Bulletins

The statute of censorship that formed the Ohio Board of Film Censorship declared that the censors should approve any film that was "of a moral, educational, or amusing and harmless character" (Carmen 11). That statement is intentionally vague and in positive language, it does not tell us what the censorship board routinely did not approve of in the films submitted. For the censorship process every film submitted was categorized as approved, approved with eliminations, or rejected. As shown in the Overview, the rejected films make up the smallest percentage of films censored and, more importantly, not much information was given when a film was rejected. The majority of the time the censors just wrote "on account of being harmful." Because of the quantity of films approved with eliminations is greater, and the general specificity of the elimination data, this research focuses heavily on the bulletins. For a study of rejected films see the Case Studies section.

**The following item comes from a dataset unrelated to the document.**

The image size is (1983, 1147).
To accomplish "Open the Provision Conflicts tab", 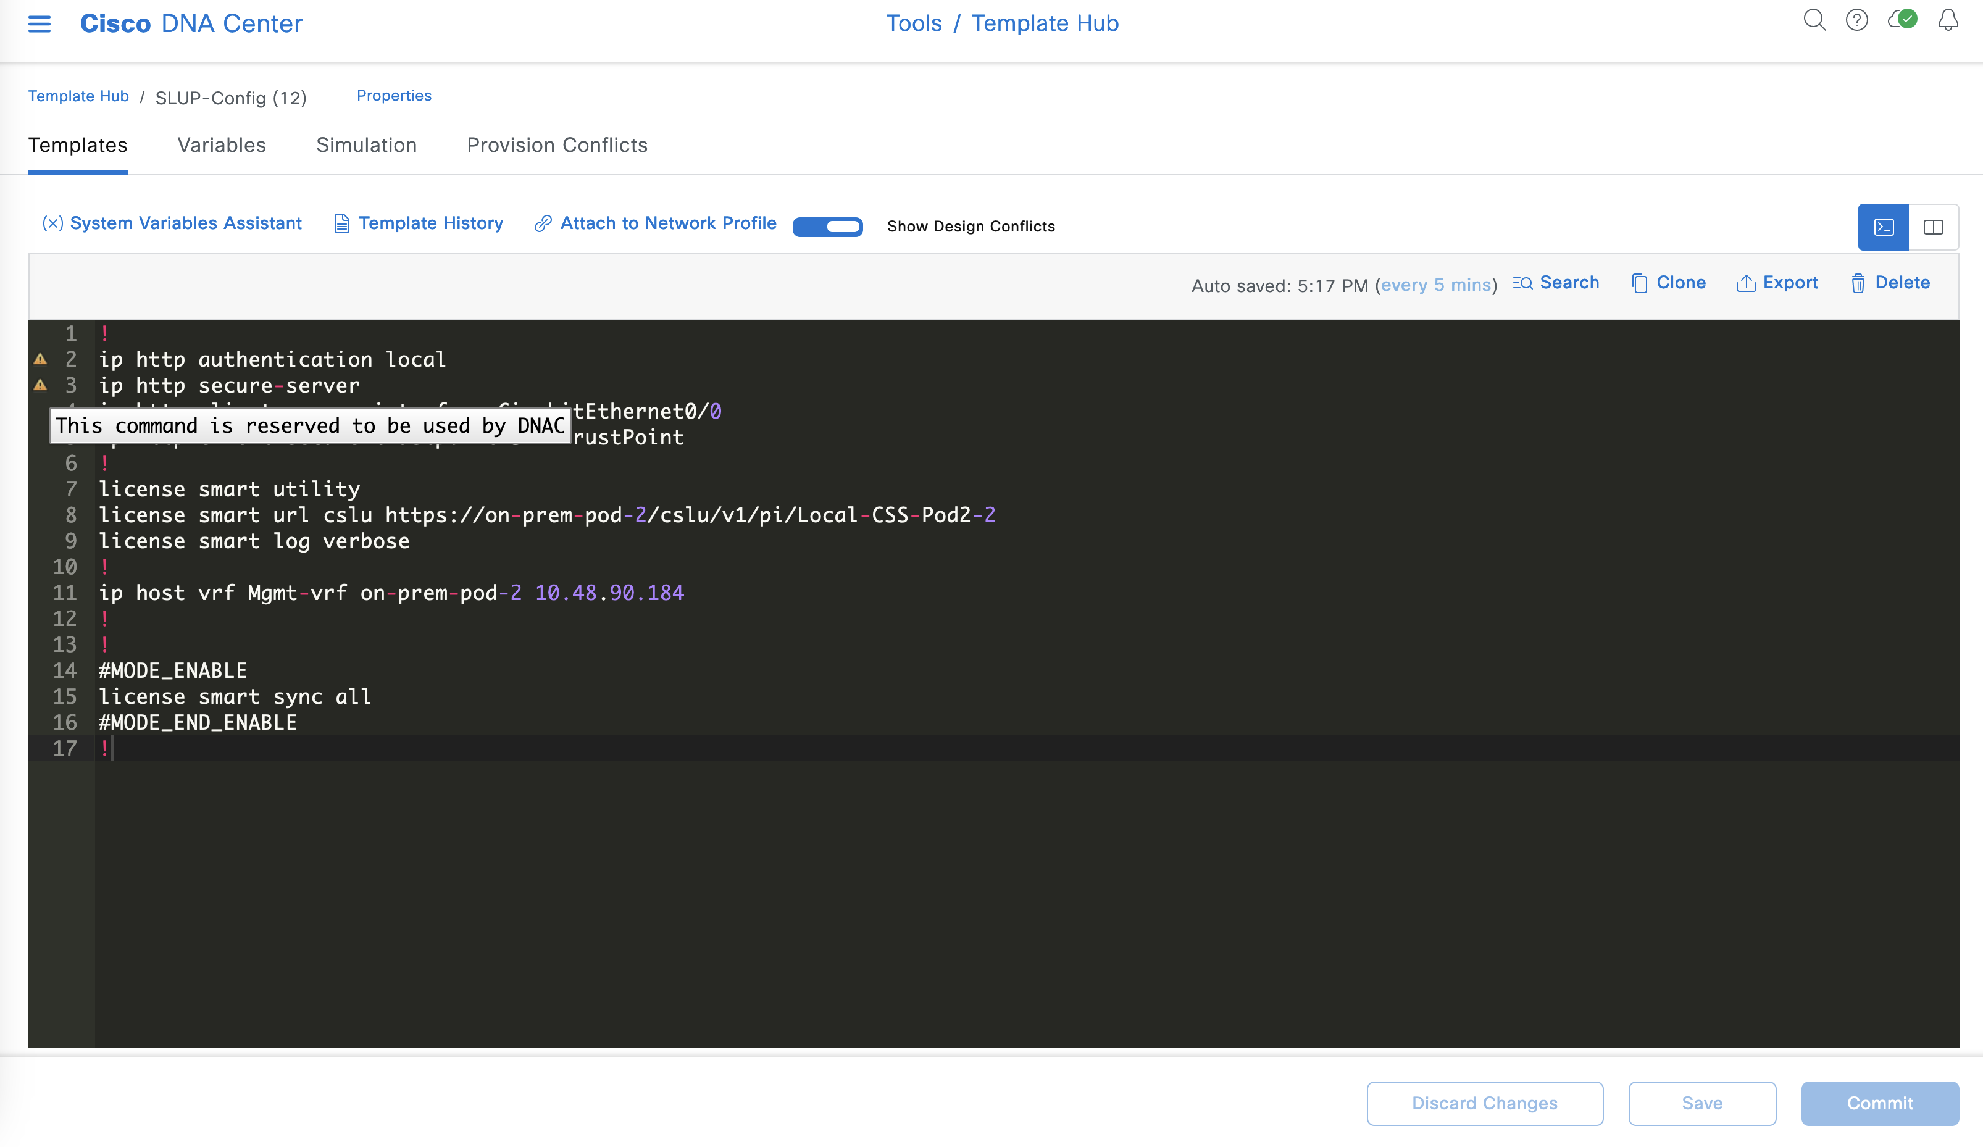I will 557,146.
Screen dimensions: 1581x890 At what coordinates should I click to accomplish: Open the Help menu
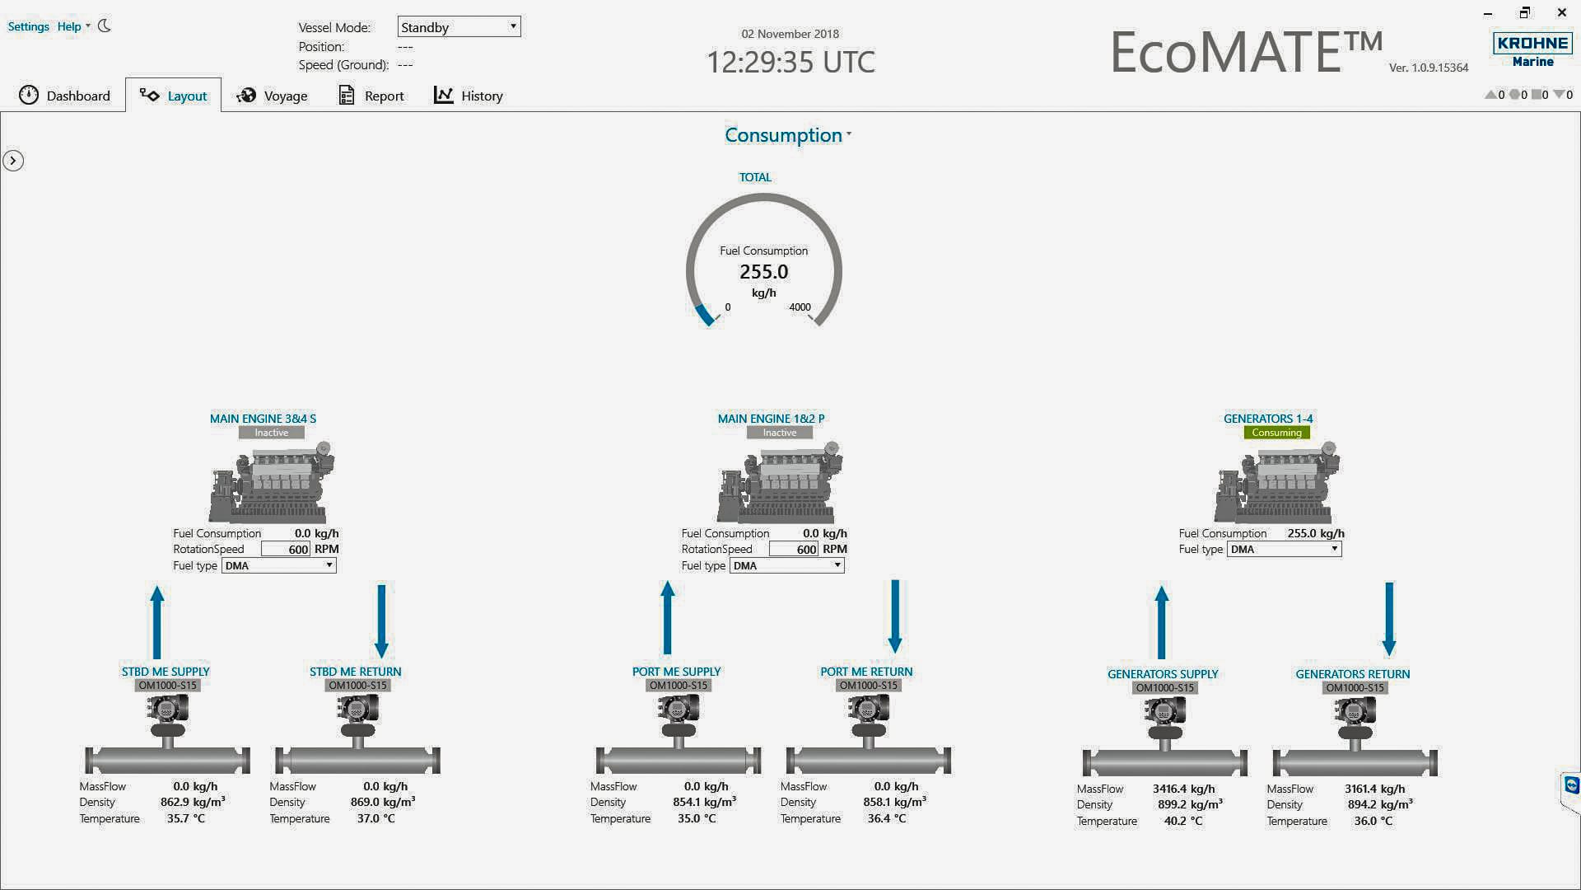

The bulletins are summaries of the eliminations requested from films that are deemed "approved with eliminations." A bulletin was created each week that collected together all of the eliminations requested of every submitted film that fit that category. The bulletin would list the title of film, number of reels, and the eliminations: cut out subtitle, cut out scene where woman undresses, cut out men smoking, etc. The corpus of this research was gathered from the archive at Ohio History Connection and consists of the bulletins: September 1915 - February 1916, 1924, 1925, 1929, 1933, 1934, 1940, 1944, 1947, 1952, 1953, 1954. These dates were selected specifically for their historical context, both in terms of film history and general U.S. history.

The bulletins are analyzed using a text analysis software called Voyant, which organizes large quantities of data so that it can be examined and researched with specific question. It is important to note that Voyant Tools does not do any analysis of its own, it merely organizes and presents the data in various ways for the researcher. As can be seen in the Censorship Topics section, these tools are an effective way to explore a large corpus of information. This collection of digital tools allows the researcher to examine a large corpus that would be extremely time consuming, and subject to error, if done traditionally. In order to get the bulletins into the right condition for the Voyant research, the documents had to go through several transitions. First, pictures were taken of the documents in the archive at Ohio History Connection in Columbus, OH. Then those images were scanned for Optical Character Recognition (OCR) with a program called Abbyy FineReader, which allows for the researcher to correct the OCR process as it occurs, thus allowing the program to learn how to better read the documents. This was effective, and the program made short work of the bulletins. However, the bulletins are form documents, meaning they contain a lot of information that was not necessary for the text analysis of eliminations. So the OCR'd documents were stripped down into plain text, containing only the eliminations requested. The bulletins were weekly documents, but in order to make the corpus manageable they were grouped together by year and uploaded into Voyant as the corpus for the bulletins.

The corpus of this research is quite large (in a Word document it is over 600 pages). Because of this size it was not feasible to correct the OCR process as it occurred, and so the data does contain errors. These errors involve misspellings and a small number of duplicate entries. These errors are due to imperfections in the manuscripts and the limitations of OCR software. While having data with errors is not ideal, these errors are not significant enough to derail the text analysis process. As will be shown in this section, the quantity of the data means that trends and conclusions can still be drawn from the data. Additionally it is important to note that the six months of bulletins from 1915-1916 were OCR'd clean, so the data for the close reading is free from errors. This is one of the reasons that the results from that analysis provides part of the framework for the larger censorship topics.

It is recommended to go through the analysis of bulletins in the order presented, for the first section establishes a foundation of the research and explains the various tools being used. The first section of the text analysis is a combination of Voyant tools and Close Reading of the six months of bulletins for 1915-1916. The second section is one of the major components of the research, the analysis of the larger corpus to determine the Censorship Topics, using Voyant to analyze the Board's bulletins to determine the main topics of censorship and how those topics changed over time. The final section, Specific Examples, reinforces the findings of the first two while answering some tangential but engaging questions.